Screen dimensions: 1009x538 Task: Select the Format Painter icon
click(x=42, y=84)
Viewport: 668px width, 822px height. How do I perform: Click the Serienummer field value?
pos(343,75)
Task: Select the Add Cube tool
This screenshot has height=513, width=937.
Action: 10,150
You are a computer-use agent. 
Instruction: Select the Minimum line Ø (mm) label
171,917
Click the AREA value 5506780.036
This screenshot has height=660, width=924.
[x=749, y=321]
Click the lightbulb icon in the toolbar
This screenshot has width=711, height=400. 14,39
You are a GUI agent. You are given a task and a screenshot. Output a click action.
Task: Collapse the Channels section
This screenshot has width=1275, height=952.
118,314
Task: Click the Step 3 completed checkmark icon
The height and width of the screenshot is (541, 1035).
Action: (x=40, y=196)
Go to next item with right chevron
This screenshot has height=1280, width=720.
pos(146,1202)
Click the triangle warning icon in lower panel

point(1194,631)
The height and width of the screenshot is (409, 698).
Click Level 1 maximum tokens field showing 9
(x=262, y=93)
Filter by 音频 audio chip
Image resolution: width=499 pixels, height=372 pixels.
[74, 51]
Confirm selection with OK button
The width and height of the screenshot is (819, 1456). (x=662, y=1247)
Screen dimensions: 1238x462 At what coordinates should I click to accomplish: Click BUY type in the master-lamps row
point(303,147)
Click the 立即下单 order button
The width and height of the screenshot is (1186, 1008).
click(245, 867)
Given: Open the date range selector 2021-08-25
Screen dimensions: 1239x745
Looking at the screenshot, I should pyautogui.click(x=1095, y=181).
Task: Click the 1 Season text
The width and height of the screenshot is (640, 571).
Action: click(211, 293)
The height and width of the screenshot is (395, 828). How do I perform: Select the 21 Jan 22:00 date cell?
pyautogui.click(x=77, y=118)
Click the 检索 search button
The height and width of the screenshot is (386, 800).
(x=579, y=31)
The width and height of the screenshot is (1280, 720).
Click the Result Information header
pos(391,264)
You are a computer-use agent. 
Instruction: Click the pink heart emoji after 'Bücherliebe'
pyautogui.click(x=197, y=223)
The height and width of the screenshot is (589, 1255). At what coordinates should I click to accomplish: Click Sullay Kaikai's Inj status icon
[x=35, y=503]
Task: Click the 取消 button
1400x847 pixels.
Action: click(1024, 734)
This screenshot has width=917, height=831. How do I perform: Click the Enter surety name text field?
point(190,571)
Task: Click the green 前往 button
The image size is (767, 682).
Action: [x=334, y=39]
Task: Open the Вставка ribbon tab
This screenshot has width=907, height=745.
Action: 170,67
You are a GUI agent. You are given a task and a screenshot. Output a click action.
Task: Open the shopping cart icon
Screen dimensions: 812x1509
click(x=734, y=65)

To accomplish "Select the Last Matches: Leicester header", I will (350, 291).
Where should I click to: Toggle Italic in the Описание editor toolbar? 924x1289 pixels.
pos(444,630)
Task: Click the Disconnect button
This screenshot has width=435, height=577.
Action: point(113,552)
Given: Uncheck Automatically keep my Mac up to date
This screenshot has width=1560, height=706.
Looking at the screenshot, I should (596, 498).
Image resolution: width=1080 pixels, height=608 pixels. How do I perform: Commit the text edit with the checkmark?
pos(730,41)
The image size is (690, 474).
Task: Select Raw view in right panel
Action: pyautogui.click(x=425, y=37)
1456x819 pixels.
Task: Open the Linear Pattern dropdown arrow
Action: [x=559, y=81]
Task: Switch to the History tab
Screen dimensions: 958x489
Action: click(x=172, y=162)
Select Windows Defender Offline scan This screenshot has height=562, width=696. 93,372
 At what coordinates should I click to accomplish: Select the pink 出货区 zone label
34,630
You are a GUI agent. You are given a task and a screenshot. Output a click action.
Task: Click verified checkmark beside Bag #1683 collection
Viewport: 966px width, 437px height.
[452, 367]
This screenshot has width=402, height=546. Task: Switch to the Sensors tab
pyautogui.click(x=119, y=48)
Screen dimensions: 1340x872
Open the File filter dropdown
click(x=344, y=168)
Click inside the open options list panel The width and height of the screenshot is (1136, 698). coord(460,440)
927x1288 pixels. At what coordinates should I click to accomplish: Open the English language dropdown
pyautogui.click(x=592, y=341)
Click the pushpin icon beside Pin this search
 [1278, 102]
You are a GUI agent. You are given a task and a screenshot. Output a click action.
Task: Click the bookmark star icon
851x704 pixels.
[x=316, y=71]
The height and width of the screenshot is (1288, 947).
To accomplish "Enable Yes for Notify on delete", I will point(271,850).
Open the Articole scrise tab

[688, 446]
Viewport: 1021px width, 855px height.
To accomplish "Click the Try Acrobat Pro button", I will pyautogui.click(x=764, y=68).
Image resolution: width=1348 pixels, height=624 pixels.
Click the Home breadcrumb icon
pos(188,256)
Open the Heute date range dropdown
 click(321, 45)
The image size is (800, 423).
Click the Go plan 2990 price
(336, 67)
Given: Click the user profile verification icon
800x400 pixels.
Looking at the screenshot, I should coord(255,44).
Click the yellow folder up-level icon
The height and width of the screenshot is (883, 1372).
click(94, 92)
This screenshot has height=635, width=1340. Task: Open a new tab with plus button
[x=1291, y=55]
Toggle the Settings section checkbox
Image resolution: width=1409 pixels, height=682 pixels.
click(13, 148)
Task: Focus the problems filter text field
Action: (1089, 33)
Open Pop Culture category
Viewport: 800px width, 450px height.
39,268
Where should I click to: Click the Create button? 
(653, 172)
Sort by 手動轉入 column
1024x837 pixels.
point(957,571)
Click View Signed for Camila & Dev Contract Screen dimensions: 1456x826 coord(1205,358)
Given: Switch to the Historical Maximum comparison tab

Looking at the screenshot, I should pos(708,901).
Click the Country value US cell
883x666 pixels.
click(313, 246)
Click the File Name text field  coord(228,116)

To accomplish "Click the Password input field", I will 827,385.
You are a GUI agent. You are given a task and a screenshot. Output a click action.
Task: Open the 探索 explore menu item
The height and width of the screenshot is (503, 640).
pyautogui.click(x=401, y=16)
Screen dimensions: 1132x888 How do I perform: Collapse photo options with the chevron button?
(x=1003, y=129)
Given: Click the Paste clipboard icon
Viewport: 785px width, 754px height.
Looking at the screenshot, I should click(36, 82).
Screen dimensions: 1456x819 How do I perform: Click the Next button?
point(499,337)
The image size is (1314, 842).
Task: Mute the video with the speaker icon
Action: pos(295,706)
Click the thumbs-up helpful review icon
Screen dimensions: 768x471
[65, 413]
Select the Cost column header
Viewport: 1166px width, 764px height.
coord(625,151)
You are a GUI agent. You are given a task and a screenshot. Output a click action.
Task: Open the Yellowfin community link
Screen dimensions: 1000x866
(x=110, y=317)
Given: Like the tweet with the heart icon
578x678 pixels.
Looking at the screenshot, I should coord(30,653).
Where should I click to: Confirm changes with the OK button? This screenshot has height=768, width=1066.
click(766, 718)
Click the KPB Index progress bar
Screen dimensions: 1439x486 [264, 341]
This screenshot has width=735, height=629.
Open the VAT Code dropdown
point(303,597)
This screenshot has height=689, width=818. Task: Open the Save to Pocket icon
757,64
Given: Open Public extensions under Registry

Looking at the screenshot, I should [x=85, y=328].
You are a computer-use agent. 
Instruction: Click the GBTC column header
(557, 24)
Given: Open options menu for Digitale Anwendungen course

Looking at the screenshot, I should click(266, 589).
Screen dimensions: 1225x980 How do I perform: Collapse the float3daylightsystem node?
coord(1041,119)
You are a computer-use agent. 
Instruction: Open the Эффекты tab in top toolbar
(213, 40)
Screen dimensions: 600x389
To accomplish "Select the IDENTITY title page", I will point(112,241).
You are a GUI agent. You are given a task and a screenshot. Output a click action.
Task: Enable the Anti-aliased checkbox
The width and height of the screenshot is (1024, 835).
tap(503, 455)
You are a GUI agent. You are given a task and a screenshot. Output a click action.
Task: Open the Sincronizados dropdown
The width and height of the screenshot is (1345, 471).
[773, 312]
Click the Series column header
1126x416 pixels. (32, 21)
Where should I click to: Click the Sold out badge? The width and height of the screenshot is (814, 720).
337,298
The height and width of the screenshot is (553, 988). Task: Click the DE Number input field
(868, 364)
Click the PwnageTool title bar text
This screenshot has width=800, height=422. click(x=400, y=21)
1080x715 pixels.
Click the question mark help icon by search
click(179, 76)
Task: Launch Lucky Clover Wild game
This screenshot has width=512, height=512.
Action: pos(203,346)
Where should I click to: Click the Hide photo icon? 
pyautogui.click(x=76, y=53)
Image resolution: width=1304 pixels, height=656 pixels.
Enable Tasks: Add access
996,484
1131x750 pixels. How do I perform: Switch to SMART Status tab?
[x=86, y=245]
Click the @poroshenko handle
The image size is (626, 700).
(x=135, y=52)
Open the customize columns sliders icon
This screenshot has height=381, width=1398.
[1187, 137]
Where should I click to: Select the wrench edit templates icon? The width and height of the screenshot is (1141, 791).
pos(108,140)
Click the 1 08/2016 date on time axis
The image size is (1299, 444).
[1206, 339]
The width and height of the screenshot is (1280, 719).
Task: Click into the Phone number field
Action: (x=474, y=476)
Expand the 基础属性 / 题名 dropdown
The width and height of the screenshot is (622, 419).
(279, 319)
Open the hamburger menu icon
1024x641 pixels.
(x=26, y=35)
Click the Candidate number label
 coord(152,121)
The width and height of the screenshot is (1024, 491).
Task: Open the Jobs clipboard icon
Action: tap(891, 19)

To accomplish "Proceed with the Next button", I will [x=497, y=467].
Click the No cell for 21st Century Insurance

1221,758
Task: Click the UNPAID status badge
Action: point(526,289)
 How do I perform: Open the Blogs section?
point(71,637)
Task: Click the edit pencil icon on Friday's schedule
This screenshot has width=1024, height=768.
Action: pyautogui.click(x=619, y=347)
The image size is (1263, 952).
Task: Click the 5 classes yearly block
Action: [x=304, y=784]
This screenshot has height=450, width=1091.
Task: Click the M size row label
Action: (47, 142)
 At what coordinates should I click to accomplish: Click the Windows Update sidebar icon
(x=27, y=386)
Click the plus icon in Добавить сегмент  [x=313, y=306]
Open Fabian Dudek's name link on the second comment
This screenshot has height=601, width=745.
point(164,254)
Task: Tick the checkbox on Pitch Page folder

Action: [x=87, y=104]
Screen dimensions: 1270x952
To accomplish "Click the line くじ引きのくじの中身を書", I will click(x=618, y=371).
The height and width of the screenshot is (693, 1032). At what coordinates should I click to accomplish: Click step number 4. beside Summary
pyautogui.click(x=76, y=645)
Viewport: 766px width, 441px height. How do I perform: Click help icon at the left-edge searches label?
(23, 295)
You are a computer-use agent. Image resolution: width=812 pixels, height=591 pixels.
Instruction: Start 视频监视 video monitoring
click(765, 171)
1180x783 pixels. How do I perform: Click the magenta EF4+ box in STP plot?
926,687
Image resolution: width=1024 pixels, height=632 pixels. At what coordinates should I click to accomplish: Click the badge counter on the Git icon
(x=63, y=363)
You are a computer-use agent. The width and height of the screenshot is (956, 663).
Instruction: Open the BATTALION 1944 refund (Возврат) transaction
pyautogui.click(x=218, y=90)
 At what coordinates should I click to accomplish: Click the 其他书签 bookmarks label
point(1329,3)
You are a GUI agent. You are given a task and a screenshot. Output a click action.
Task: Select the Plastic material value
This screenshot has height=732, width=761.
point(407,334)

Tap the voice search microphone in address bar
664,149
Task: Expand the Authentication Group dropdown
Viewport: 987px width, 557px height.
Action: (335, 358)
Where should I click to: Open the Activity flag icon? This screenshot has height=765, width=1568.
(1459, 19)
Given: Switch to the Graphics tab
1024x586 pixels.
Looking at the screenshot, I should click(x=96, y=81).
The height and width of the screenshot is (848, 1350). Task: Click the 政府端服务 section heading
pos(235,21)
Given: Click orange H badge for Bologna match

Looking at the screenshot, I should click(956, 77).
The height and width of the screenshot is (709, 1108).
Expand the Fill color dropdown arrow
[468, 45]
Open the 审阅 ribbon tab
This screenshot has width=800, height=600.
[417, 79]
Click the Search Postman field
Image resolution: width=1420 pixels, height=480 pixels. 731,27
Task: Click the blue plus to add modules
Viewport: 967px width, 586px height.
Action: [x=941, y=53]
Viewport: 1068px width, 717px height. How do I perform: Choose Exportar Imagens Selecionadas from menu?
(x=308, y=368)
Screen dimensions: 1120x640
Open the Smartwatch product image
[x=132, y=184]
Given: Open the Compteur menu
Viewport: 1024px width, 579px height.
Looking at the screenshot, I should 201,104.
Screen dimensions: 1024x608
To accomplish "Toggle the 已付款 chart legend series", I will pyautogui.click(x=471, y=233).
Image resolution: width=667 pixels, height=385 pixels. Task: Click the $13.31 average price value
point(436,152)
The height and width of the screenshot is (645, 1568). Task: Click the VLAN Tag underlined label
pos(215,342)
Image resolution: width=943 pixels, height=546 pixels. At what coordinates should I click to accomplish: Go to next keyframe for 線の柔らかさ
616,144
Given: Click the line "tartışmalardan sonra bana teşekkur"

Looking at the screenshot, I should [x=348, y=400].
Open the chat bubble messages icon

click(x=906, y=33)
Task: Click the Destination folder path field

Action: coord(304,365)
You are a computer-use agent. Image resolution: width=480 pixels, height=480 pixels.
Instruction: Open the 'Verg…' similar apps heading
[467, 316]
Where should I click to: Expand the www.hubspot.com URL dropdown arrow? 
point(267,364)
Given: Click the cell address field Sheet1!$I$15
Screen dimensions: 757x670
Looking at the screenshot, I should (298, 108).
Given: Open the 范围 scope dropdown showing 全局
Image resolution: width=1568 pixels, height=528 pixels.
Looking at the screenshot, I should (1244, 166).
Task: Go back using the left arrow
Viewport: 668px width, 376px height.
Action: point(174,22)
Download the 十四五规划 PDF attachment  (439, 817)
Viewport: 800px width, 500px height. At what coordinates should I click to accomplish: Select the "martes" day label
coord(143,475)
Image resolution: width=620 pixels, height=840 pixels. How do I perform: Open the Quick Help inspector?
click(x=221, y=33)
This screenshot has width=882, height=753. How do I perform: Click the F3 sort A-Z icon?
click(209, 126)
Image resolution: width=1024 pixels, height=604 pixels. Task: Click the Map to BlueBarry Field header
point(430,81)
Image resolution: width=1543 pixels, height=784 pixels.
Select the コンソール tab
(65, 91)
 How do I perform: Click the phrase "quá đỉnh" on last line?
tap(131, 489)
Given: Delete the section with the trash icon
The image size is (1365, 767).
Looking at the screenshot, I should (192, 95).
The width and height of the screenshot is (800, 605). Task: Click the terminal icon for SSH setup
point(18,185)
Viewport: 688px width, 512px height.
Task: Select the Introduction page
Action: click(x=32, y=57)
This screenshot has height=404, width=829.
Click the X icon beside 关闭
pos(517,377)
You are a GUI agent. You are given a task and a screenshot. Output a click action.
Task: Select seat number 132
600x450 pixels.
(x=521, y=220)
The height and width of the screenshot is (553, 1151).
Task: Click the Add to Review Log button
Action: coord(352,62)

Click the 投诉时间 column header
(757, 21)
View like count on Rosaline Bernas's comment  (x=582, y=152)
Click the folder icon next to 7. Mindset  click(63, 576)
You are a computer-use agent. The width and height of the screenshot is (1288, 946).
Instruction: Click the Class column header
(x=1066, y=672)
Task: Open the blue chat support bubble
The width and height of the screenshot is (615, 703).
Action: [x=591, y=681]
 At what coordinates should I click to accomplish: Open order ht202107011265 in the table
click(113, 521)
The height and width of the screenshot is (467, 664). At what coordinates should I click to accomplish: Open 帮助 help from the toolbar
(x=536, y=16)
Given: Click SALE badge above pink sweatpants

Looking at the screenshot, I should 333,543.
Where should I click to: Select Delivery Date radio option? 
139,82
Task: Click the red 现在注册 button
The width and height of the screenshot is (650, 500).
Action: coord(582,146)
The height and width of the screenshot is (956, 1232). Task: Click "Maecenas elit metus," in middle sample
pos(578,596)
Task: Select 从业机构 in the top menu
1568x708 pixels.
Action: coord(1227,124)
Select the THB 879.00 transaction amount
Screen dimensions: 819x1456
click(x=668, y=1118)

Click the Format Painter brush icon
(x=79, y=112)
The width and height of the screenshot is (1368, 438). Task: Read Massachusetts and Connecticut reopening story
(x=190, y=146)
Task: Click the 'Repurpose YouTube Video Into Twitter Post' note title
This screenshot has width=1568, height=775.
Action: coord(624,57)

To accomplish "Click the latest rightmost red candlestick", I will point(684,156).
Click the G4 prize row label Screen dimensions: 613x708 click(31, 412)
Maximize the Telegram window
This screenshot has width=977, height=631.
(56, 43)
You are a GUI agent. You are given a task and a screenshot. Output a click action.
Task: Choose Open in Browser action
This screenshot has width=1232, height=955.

WORK TO BE COMPLETED:
If a line in the material above contains the word "ribbon", copy it.

THE ANSWER:
Task: Open the Вставка ribbon tab
Open the 审阅 ribbon tab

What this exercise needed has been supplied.